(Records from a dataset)

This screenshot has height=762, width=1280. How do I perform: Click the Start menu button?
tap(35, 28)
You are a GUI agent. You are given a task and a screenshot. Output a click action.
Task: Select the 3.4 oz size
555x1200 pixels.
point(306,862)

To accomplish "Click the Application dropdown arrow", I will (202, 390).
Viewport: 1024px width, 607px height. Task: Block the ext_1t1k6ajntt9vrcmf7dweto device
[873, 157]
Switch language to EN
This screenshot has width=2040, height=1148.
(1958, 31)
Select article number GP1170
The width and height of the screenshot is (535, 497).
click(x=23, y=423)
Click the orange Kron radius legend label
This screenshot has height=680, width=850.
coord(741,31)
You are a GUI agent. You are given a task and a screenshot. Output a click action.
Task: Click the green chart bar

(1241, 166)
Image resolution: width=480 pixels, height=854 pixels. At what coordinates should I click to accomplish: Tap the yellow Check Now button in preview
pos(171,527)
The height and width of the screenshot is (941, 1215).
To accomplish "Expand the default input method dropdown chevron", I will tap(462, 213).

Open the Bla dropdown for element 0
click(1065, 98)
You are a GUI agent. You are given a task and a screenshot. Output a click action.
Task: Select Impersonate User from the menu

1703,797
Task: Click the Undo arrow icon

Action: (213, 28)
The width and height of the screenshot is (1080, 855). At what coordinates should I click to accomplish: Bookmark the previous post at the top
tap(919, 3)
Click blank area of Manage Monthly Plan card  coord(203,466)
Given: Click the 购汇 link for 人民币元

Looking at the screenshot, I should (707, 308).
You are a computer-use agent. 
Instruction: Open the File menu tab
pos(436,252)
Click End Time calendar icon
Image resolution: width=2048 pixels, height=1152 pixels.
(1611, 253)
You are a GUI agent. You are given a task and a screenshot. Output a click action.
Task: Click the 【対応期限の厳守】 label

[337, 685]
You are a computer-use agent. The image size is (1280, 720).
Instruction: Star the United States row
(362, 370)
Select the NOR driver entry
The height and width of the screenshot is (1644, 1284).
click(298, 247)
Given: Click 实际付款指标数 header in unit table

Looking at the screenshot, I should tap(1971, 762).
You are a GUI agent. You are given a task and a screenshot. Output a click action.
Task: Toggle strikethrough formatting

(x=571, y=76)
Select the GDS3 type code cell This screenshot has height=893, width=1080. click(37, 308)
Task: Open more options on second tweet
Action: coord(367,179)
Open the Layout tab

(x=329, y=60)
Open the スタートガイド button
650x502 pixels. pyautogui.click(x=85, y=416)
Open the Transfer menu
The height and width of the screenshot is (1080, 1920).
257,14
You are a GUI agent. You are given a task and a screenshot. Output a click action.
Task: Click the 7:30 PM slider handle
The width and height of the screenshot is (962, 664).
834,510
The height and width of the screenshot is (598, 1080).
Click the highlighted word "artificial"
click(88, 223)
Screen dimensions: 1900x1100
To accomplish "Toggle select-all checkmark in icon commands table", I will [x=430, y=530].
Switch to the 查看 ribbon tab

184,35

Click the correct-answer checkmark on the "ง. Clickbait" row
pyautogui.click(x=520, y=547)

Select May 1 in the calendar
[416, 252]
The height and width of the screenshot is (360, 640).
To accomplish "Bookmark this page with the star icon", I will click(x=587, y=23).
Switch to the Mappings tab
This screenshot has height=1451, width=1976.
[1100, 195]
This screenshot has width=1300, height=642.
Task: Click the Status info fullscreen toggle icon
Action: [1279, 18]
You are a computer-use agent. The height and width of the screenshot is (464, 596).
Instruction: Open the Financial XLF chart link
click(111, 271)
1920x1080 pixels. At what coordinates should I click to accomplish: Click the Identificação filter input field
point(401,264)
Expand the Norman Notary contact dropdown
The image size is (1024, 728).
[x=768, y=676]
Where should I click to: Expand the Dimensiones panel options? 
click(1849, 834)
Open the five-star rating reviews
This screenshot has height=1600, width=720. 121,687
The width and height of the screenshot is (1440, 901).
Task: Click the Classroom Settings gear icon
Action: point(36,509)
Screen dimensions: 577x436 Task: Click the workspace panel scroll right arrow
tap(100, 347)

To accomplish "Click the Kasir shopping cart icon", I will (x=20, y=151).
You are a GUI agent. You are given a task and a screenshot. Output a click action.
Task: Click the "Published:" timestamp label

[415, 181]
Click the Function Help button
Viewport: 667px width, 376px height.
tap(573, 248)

• **What you will do**
Return all of the items above word for word, leaving every line unchanged.

• **Exercise solution**
This screenshot has height=762, width=1280. How do I perform: Click the Start menu button?
tap(35, 28)
You are a GUI agent. You are given a task and a screenshot. Output a click action.
Task: Select the 3.4 oz size
555x1200 pixels.
point(306,862)

To accomplish "Click the Application dropdown arrow", I will (202, 390).
Viewport: 1024px width, 607px height. Task: Block the ext_1t1k6ajntt9vrcmf7dweto device
[873, 157]
Switch language to EN
This screenshot has width=2040, height=1148.
(1958, 31)
Select article number GP1170
The width and height of the screenshot is (535, 497).
click(x=23, y=423)
Click the orange Kron radius legend label
This screenshot has height=680, width=850.
coord(741,31)
You are a GUI agent. You are given a task and a screenshot. Output a click action.
Task: Click the green chart bar

(1241, 166)
Image resolution: width=480 pixels, height=854 pixels. At what coordinates should I click to accomplish: Tap the yellow Check Now button in preview
pos(171,527)
The height and width of the screenshot is (941, 1215).
To accomplish "Expand the default input method dropdown chevron", I will tap(462, 213).

Open the Bla dropdown for element 0
click(1065, 98)
You are a GUI agent. You are given a task and a screenshot. Output a click action.
Task: Select Impersonate User from the menu

1703,797
Task: Click the Undo arrow icon

Action: (213, 28)
The width and height of the screenshot is (1080, 855). At what coordinates should I click to accomplish: Bookmark the previous post at the top
tap(919, 3)
Click blank area of Manage Monthly Plan card  coord(203,466)
Given: Click the 购汇 link for 人民币元

Looking at the screenshot, I should (707, 308).
You are a computer-use agent. 
Instruction: Open the File menu tab
pos(436,252)
Click End Time calendar icon
Image resolution: width=2048 pixels, height=1152 pixels.
(1611, 253)
You are a GUI agent. You are given a task and a screenshot. Output a click action.
Task: Click the 【対応期限の厳守】 label

[337, 685]
You are a computer-use agent. The image size is (1280, 720).
Instruction: Star the United States row
(362, 370)
Select the NOR driver entry
The height and width of the screenshot is (1644, 1284).
click(298, 247)
Given: Click 实际付款指标数 header in unit table

Looking at the screenshot, I should tap(1971, 762).
You are a GUI agent. You are given a task and a screenshot. Output a click action.
Task: Toggle strikethrough formatting

(x=571, y=76)
Select the GDS3 type code cell This screenshot has height=893, width=1080. click(37, 308)
Task: Open more options on second tweet
Action: coord(367,179)
Open the Layout tab

(x=329, y=60)
Open the スタートガイド button
650x502 pixels. pyautogui.click(x=85, y=416)
Open the Transfer menu
The height and width of the screenshot is (1080, 1920).
257,14
You are a GUI agent. You are given a task and a screenshot. Output a click action.
Task: Click the 7:30 PM slider handle
The width and height of the screenshot is (962, 664).
834,510
The height and width of the screenshot is (598, 1080).
Click the highlighted word "artificial"
click(88, 223)
Screen dimensions: 1900x1100
To accomplish "Toggle select-all checkmark in icon commands table", I will [x=430, y=530].
Switch to the 查看 ribbon tab

184,35

Click the correct-answer checkmark on the "ง. Clickbait" row
pyautogui.click(x=520, y=547)

Select May 1 in the calendar
[416, 252]
The height and width of the screenshot is (360, 640).
To accomplish "Bookmark this page with the star icon", I will click(x=587, y=23).
Switch to the Mappings tab
This screenshot has height=1451, width=1976.
[1100, 195]
This screenshot has width=1300, height=642.
Task: Click the Status info fullscreen toggle icon
Action: [1279, 18]
You are a computer-use agent. The height and width of the screenshot is (464, 596).
Instruction: Open the Financial XLF chart link
click(111, 271)
1920x1080 pixels. At what coordinates should I click to accomplish: Click the Identificação filter input field
point(401,264)
Expand the Norman Notary contact dropdown
The image size is (1024, 728).
[x=768, y=676]
Where should I click to: Expand the Dimensiones panel options? 
click(1849, 834)
Open the five-star rating reviews
This screenshot has height=1600, width=720. 121,687
The width and height of the screenshot is (1440, 901).
Task: Click the Classroom Settings gear icon
Action: point(36,509)
Screen dimensions: 577x436 Task: Click the workspace panel scroll right arrow
tap(100, 347)

To accomplish "Click the Kasir shopping cart icon", I will (x=20, y=151).
You are a GUI agent. You are given a task and a screenshot. Output a click action.
Task: Click the "Published:" timestamp label

[415, 181]
Click the Function Help button
Viewport: 667px width, 376px height.
tap(573, 248)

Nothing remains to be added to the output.